● WHAT IS NEEDED: Write out, word for word, each line from the start of the entries through the one holding "Task: Click the spider"; omit the pictures.

● INPUT MATERIAL:
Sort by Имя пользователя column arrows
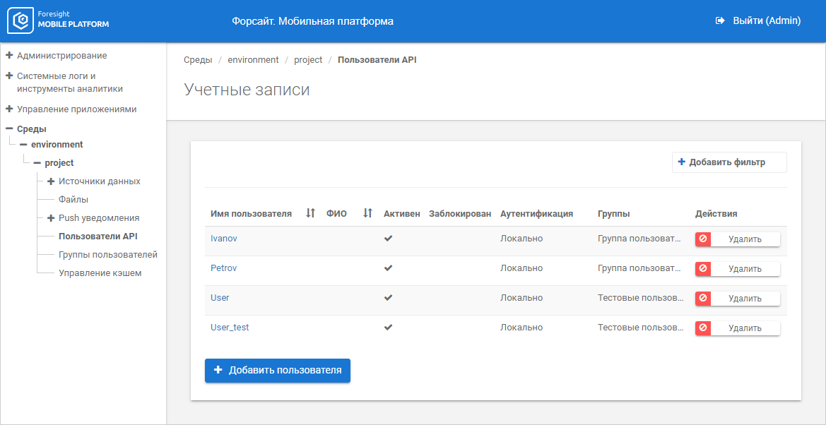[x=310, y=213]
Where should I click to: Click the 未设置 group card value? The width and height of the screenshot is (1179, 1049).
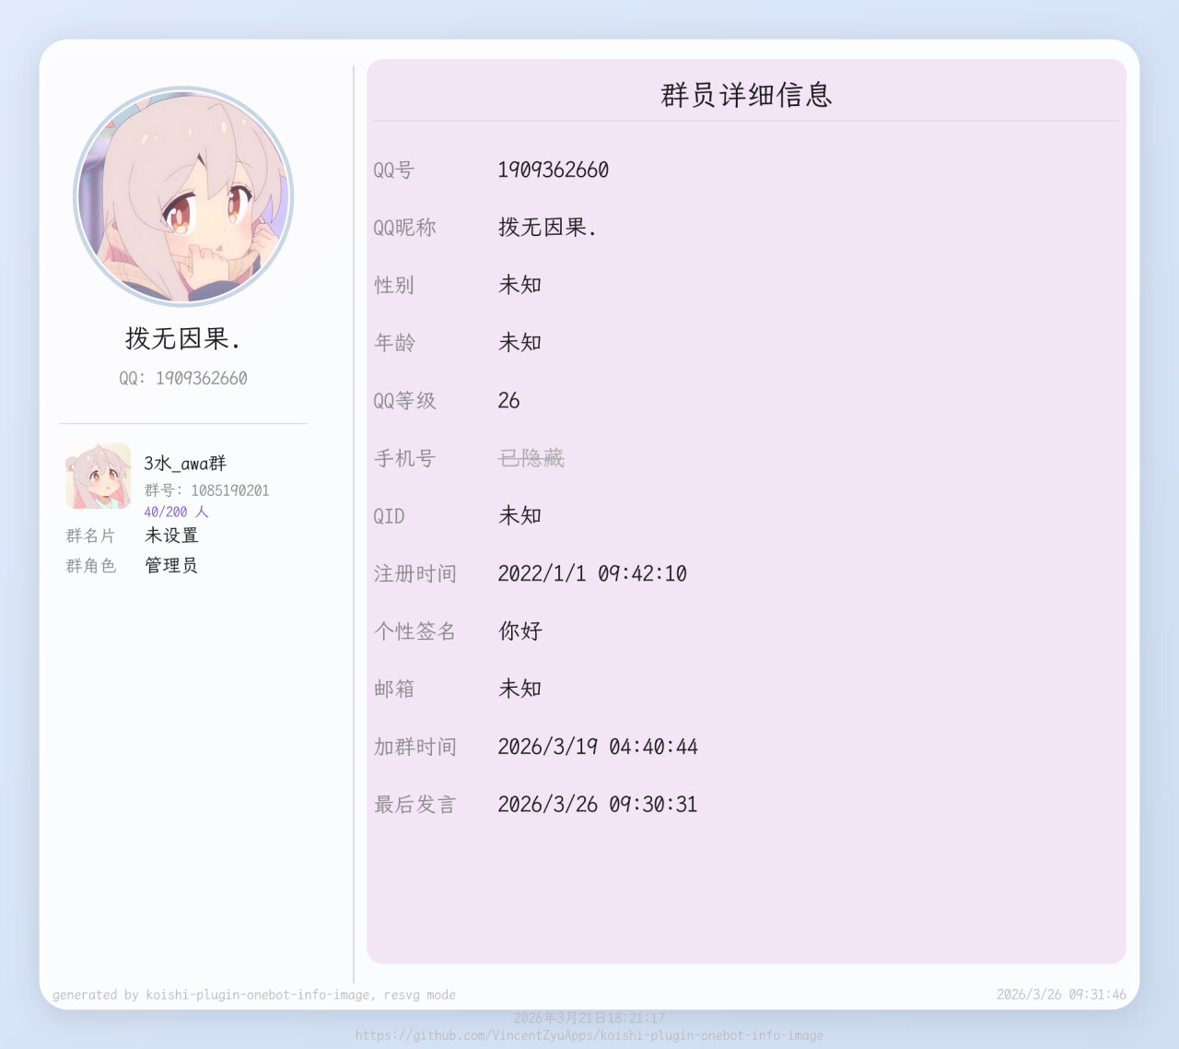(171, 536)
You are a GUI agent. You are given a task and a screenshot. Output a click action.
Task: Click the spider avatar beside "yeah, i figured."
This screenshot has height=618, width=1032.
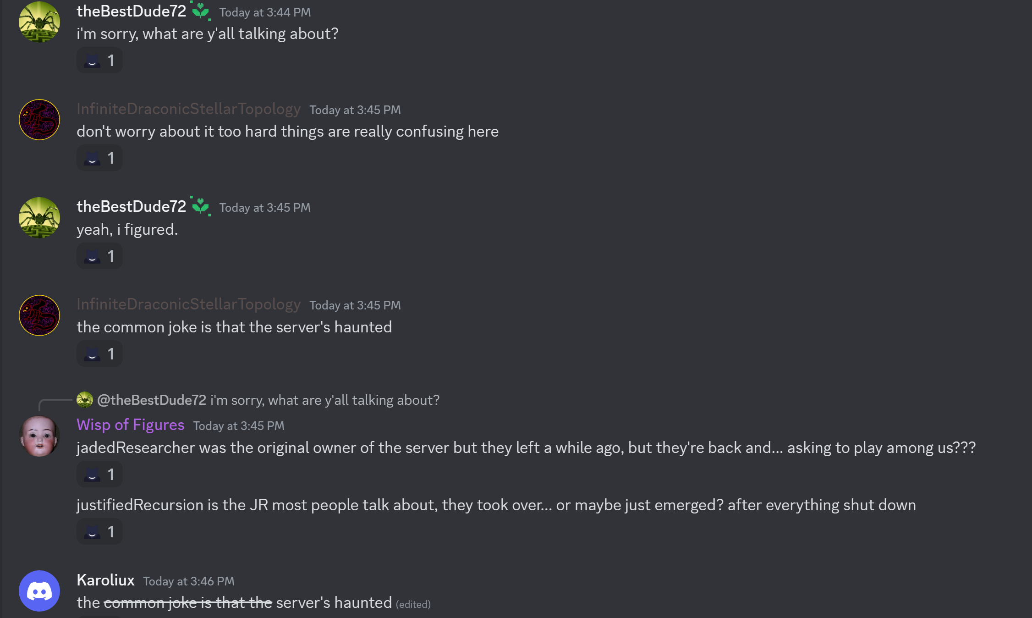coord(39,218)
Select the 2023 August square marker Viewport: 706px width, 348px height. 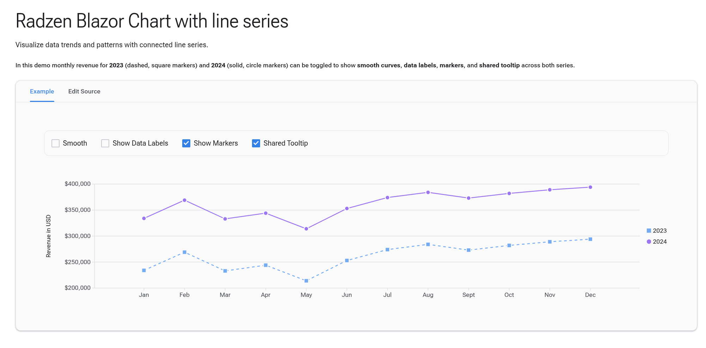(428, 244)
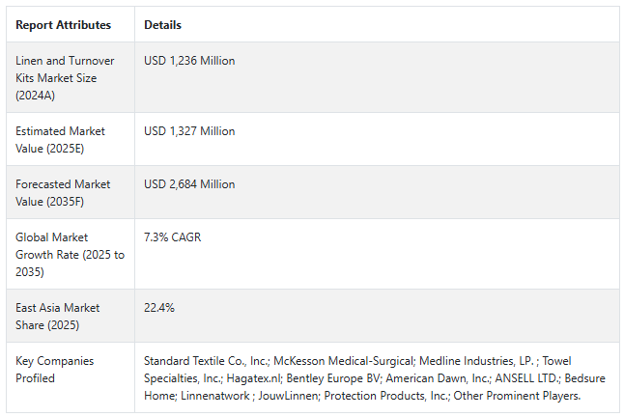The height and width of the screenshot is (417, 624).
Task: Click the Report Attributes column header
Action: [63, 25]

● ANSWER FOR THE TASK:
Sort by Имя пользователя column arrows
[x=310, y=213]
Where should I click to: Click the 未设置 group card value? The width and height of the screenshot is (1179, 1049).
(171, 536)
You are a GUI agent. You are given a task and a screenshot. Output a click action.
Task: Click the spider avatar beside "yeah, i figured."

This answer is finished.